## GOAL OF THE EXERCISE
Extract the lines of the entries below, from the line containing "is (1095, 700)." up to and including the end of the entries, and repeat them exactly. Omit the pictures from your answer.

Excerpts from a dataset
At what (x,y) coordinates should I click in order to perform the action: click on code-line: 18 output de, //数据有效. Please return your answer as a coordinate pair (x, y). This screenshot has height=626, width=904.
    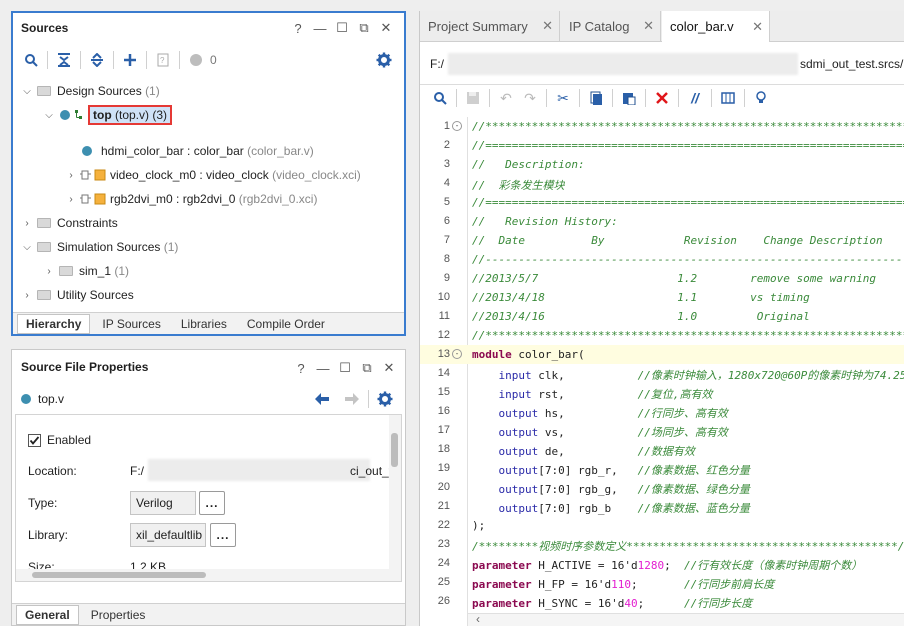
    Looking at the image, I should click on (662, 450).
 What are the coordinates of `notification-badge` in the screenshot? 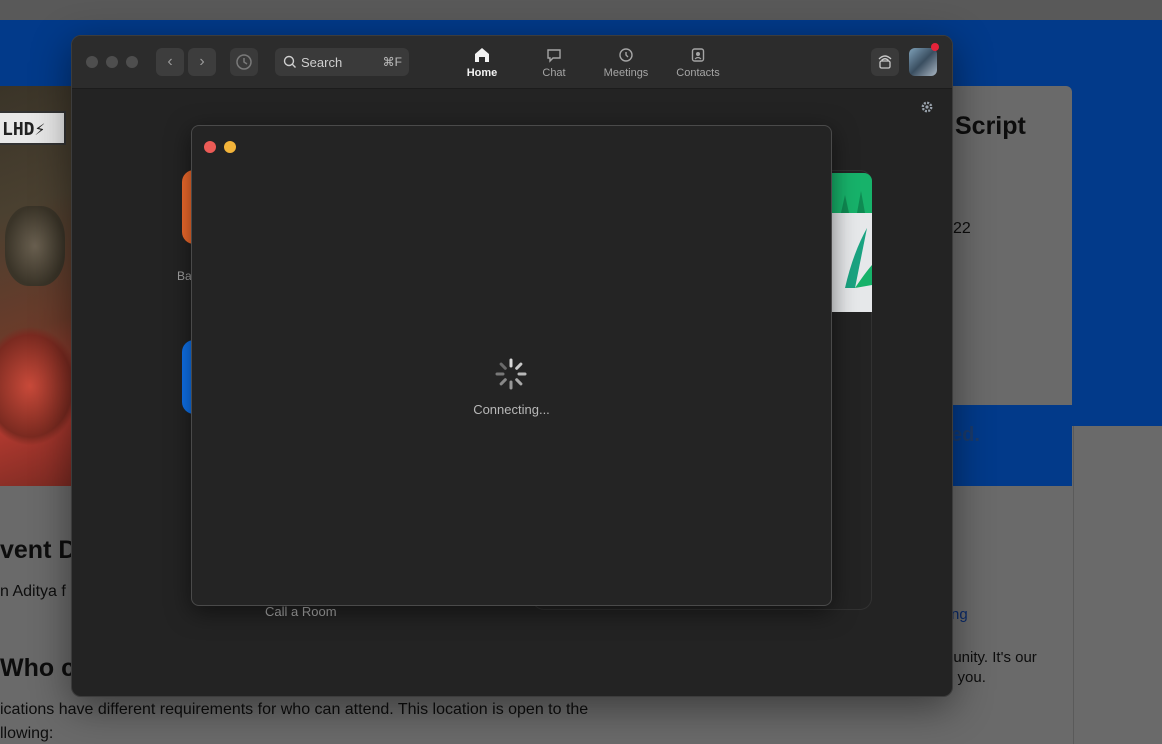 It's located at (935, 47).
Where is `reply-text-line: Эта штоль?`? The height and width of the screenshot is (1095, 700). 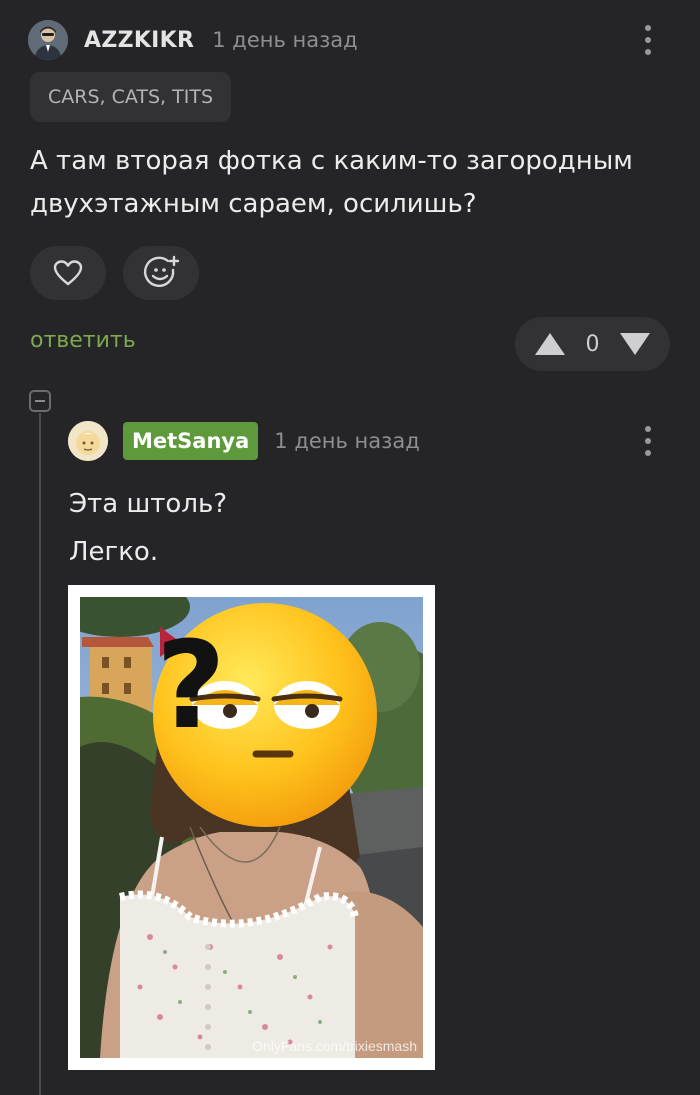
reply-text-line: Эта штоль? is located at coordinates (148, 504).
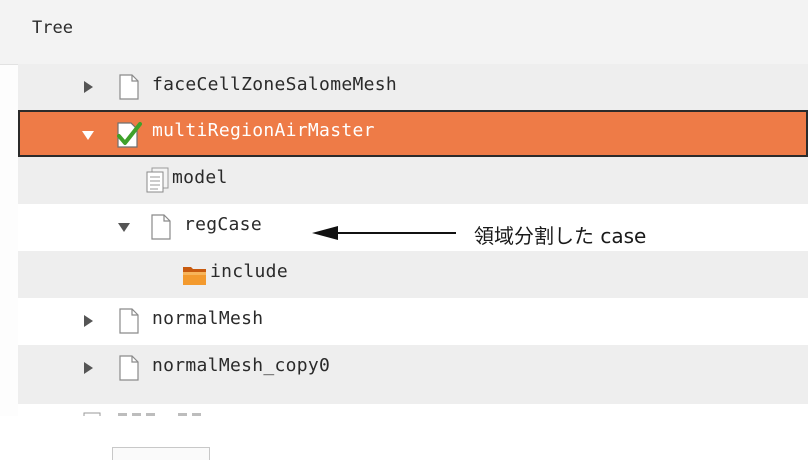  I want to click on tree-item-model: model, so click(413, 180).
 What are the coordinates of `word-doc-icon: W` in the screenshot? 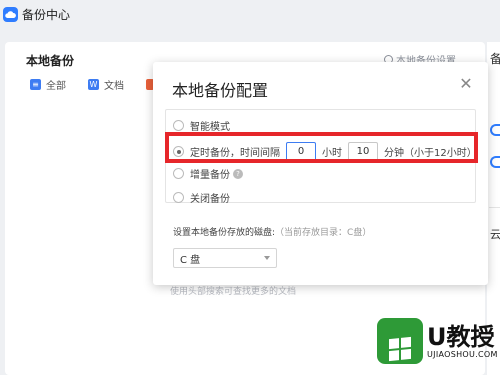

## RESULT FOR THIS TASK
Where is `reply-text-line: Эта штоль?`? The height and width of the screenshot is (1095, 700). 
reply-text-line: Эта штоль? is located at coordinates (148, 504).
  I want to click on tree-item-model: model, so click(413, 180).
 What are the coordinates of `word-doc-icon: W` in the screenshot? 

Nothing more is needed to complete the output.